Available data start

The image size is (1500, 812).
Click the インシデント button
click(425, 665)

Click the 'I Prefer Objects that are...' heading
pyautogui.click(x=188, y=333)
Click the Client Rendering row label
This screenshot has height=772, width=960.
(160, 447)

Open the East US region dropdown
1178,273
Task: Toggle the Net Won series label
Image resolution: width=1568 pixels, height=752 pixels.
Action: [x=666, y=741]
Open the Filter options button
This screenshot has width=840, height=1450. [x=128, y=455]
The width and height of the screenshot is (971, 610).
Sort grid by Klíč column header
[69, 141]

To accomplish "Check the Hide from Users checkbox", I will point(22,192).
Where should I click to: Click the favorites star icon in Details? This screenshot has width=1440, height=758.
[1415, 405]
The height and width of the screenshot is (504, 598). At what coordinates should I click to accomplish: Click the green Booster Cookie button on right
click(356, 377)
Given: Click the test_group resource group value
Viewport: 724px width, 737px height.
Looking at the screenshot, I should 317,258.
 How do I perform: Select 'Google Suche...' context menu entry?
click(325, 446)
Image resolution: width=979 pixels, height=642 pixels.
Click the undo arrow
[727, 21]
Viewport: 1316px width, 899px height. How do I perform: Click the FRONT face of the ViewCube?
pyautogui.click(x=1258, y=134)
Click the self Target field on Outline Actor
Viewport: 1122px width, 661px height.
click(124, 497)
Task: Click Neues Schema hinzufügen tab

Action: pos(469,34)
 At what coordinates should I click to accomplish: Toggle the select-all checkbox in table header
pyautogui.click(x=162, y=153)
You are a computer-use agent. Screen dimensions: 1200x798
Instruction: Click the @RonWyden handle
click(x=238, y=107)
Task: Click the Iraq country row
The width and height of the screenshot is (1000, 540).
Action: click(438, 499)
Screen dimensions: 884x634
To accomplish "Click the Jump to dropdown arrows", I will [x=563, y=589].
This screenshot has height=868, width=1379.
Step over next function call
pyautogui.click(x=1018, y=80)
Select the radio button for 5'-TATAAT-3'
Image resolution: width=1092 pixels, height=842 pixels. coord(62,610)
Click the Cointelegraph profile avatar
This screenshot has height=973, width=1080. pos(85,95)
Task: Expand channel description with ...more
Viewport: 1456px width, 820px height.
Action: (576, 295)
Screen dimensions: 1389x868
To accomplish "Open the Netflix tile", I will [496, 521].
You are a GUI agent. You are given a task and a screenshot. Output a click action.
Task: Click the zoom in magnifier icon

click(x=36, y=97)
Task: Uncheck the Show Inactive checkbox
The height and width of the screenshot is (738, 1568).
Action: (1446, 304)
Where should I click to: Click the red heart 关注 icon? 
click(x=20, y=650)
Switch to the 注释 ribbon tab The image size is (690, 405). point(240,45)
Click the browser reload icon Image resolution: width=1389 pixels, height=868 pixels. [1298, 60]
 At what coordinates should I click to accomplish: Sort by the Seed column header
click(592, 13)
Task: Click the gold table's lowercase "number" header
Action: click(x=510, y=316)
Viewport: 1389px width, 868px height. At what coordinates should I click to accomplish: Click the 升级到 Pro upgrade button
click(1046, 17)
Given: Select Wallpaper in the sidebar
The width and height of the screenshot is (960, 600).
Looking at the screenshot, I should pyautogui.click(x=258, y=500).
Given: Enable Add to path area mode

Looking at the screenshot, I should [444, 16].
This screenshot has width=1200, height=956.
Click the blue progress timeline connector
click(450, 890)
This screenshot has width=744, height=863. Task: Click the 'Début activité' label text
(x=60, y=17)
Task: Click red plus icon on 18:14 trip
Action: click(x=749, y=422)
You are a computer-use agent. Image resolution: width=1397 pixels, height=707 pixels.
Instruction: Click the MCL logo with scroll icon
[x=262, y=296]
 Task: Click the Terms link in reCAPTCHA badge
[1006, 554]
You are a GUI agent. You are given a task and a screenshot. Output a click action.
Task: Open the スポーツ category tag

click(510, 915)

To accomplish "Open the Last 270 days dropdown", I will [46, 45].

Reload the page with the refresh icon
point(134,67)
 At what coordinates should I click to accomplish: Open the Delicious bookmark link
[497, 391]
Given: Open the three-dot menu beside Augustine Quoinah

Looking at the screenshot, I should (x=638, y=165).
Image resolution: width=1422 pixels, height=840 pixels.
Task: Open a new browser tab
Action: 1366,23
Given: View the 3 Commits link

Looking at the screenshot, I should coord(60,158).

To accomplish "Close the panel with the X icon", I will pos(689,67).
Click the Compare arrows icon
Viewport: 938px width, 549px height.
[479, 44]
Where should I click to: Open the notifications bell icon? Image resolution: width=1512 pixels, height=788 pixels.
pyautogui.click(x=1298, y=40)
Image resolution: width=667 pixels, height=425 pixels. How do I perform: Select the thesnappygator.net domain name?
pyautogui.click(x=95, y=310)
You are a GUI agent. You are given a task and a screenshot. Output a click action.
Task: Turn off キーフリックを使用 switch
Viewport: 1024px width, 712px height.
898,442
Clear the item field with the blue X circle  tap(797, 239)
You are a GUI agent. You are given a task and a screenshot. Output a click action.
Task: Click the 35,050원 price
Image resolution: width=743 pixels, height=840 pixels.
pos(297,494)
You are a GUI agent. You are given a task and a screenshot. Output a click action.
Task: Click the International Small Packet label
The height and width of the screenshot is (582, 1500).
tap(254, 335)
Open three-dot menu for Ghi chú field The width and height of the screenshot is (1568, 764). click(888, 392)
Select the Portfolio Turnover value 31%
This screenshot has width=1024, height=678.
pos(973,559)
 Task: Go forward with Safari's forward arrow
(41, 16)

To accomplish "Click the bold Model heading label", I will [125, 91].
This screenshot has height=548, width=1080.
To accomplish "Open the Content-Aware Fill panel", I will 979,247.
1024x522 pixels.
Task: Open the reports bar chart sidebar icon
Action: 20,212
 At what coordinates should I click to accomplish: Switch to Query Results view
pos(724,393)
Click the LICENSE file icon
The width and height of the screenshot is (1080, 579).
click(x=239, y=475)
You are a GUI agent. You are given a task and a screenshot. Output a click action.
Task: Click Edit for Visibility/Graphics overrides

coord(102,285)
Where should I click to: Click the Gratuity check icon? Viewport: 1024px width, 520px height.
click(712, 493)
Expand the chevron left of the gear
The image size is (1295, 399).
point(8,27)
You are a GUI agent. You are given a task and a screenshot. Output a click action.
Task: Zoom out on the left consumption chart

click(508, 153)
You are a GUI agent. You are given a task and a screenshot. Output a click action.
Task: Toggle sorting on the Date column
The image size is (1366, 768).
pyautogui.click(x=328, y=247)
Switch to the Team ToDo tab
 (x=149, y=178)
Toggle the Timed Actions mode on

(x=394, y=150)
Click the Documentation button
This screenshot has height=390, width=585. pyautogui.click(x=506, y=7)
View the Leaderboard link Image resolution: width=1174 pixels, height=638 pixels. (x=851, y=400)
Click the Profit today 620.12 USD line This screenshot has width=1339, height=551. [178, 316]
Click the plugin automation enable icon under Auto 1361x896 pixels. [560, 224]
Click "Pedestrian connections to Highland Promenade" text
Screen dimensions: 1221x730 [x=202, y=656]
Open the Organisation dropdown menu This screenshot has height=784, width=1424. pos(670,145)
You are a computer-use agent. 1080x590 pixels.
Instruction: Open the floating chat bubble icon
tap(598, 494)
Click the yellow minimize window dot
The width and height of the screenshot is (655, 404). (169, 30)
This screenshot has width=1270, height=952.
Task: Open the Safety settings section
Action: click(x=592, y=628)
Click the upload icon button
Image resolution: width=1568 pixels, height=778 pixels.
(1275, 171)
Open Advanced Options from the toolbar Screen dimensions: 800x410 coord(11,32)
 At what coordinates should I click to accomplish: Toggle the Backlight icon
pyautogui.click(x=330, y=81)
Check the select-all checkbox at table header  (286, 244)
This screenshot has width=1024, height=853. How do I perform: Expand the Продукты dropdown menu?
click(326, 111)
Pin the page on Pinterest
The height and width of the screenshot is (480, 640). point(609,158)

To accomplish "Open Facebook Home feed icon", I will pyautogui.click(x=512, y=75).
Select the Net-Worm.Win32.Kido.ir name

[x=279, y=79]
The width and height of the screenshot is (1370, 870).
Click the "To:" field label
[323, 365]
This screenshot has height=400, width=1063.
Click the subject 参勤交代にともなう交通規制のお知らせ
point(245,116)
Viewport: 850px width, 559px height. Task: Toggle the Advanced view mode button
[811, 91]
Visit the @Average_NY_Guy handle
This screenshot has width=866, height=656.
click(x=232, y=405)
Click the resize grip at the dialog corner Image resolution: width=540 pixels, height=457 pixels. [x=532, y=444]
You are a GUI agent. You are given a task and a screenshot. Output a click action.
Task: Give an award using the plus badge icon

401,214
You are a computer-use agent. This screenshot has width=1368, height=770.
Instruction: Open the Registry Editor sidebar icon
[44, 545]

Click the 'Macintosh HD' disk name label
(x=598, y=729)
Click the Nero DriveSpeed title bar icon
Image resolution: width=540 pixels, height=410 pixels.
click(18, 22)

Available data end

# Description of the task:
Copy the material above verbatim, from its first line through the line containing "I will point(22,192).", including that line.

# Answer to this exercise:
The image size is (1500, 812).
Click the インシデント button
click(425, 665)

Click the 'I Prefer Objects that are...' heading
pyautogui.click(x=188, y=333)
Click the Client Rendering row label
This screenshot has height=772, width=960.
(160, 447)

Open the East US region dropdown
1178,273
Task: Toggle the Net Won series label
Image resolution: width=1568 pixels, height=752 pixels.
Action: [x=666, y=741]
Open the Filter options button
This screenshot has width=840, height=1450. [x=128, y=455]
The width and height of the screenshot is (971, 610).
Sort grid by Klíč column header
[69, 141]

To accomplish "Check the Hide from Users checkbox", I will point(22,192).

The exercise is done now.